I’ve sat in this cafe at least a dozen times over the last year or so and never noticed how diverse the lights. They are different sizes, shapes and strength.
If I’m honest, the only reason I haven’t noticed the lights before, is because I have never been fully present in this cafe. I’ve never taken the time to sit and just absorb my surroundings and let the sights and sounds connect me in the moment.
As a futurist most of my thoughts are in the future. I know others who spend most of their thought life in the past.
And of course there are a few lucky people who are incredibly good at being present. At noticing. Engaging. Connecting. Absorbing. And ultimately enjoying the moment.
The past is behind us, the future is coming. Only now can we live fully in this moment.
One of my weaknesses is being present.
I’m certainly not saying we shouldn’t review the past, or think of the future. But if our thoughts and conversations are always somewhere other than here, in this moment, then in a way we are missing out on living.
Photo of actual sunset from the bridge.
And so it came to be that I was standing with my daughter on the walk bridge, in the now, watching as the sun slowly inched below the horizon. As twilight took hold a memory was locked away. A memory of being present, being here, being in the now.

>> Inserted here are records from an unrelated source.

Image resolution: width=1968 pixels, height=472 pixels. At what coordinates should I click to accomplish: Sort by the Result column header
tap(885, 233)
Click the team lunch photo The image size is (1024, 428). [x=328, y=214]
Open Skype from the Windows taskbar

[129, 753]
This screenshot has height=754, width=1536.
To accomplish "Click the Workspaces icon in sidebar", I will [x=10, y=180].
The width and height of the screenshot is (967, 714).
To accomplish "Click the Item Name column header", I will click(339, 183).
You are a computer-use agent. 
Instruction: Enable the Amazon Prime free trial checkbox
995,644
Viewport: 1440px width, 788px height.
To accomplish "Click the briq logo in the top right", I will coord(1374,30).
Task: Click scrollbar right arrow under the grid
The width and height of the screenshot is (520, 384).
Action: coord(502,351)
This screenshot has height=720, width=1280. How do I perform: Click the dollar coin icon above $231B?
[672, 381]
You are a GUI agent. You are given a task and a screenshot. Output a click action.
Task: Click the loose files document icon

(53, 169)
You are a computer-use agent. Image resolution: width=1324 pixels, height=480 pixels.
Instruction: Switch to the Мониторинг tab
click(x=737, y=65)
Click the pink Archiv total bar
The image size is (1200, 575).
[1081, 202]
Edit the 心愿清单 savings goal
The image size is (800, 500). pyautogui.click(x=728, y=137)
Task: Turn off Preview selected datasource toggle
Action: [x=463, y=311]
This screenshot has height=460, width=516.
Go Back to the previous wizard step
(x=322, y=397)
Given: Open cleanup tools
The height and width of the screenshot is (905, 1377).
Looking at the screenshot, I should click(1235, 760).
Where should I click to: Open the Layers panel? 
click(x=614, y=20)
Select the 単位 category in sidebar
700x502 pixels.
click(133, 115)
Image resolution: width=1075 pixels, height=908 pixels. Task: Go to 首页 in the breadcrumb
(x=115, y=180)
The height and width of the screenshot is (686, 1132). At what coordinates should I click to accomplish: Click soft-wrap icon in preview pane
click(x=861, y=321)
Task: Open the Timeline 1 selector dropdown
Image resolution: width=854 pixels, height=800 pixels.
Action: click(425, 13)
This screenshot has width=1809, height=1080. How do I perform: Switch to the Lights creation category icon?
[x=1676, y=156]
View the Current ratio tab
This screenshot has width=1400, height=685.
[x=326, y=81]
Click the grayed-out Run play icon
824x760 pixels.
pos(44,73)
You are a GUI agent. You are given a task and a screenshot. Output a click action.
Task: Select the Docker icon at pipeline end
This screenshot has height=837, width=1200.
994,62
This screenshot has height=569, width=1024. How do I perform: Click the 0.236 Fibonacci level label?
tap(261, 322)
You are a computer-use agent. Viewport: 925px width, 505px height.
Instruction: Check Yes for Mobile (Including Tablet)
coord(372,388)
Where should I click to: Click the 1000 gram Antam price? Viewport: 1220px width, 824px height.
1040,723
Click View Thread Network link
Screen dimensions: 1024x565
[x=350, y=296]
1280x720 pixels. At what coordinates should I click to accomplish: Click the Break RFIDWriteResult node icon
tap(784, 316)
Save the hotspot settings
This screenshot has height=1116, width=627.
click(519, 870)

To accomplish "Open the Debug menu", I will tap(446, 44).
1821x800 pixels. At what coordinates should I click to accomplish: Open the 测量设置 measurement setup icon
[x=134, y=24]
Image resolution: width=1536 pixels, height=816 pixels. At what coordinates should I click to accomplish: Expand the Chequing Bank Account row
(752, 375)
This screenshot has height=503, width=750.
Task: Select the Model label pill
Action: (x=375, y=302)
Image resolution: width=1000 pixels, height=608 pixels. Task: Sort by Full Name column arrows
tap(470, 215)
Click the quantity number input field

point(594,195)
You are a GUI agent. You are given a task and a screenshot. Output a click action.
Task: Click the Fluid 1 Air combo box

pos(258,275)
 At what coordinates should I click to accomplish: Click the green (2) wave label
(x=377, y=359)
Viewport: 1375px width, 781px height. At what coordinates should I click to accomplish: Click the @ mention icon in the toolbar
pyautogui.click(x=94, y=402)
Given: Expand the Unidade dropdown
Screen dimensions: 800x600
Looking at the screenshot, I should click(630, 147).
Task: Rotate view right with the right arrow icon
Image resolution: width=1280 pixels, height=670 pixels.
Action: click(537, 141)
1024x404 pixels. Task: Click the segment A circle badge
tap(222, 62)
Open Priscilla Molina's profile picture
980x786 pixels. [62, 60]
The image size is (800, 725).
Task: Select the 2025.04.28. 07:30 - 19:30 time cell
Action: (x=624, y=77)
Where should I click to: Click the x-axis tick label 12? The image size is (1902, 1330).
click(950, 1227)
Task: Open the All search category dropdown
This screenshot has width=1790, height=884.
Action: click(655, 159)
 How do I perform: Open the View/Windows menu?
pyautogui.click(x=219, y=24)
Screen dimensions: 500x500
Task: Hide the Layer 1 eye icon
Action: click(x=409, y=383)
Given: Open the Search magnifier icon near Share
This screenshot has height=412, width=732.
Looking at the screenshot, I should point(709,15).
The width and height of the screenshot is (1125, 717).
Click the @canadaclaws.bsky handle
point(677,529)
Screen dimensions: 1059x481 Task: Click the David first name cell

And I could have missed it.
A few minutes earlier I had been driving home, noticing the sun as New Zealand rotated away from its radiant light. I decided to call my daughter and told her to meet me outside in a few minutes, and just minutes after that we watch the sun set for another day.
It was exciting.
Memorable. (Memories are only made in the now!)
And all it took was a simple choice, to disconnect and enjoy the moment. To be in the now.
My mind is always active. It’s so active that often I miss what is happening around me.
I miss the smell of flowers as I enter the room.
I miss the popping sounds as I walk along an estuary.
I miss the opportunity to engage with the person in front of me because I’m thinking of what’s coming up.
I miss the now.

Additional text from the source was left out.